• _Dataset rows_

━━━━━━

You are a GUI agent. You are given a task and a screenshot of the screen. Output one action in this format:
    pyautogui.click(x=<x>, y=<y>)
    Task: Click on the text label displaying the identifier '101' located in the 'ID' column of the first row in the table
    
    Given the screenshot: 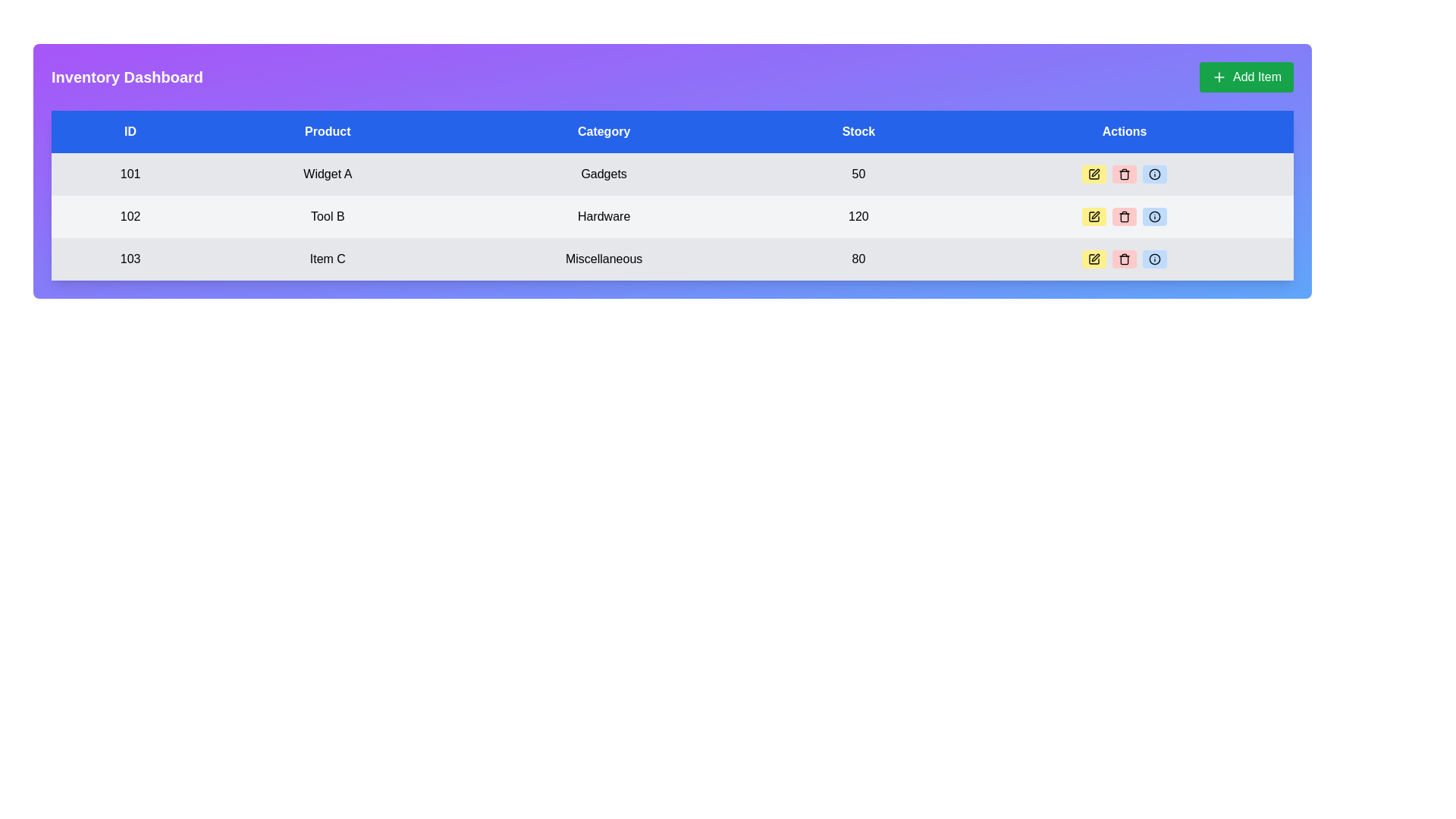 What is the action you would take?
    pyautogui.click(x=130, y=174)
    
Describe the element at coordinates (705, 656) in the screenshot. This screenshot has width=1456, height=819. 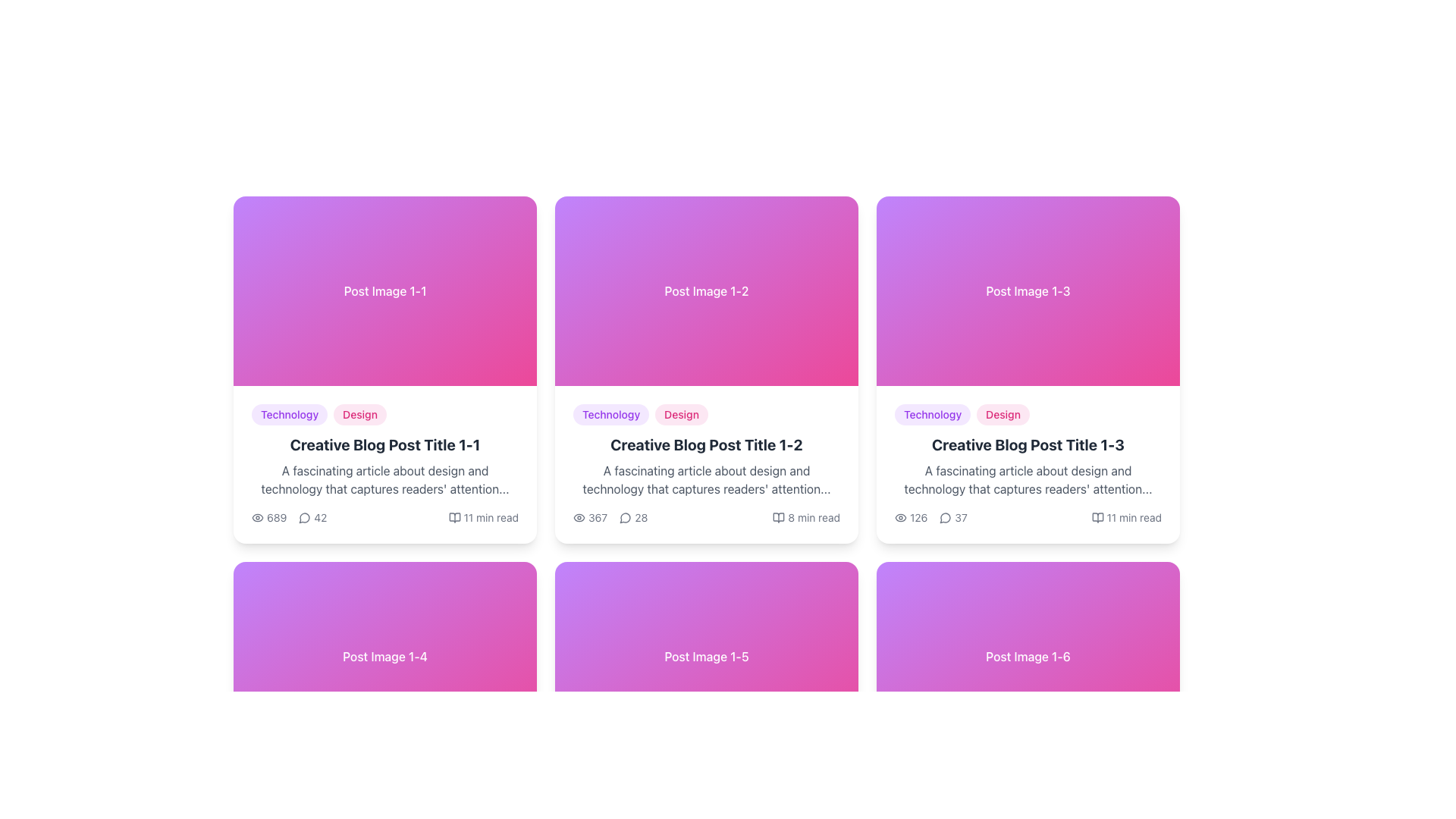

━━━━━━

Turn the material into a Markdown table with columns "No." and "Text", giving each line a number and leaving out blank lines. Begin at the first line of the material and stop after the line that has "Task: Click on".

• _EXPECTED ANSWER_
| No. | Text |
|---|---|
| 1 | You are a GUI agent. You are given a task and a screenshot of the screen. Output one action in this format: |
| 2 |     pyautogui.click(x=<x>, y=<y>) |
| 3 |     Task: Click on the text label displaying the identifier '101' located in the 'ID' column of the first row in the table |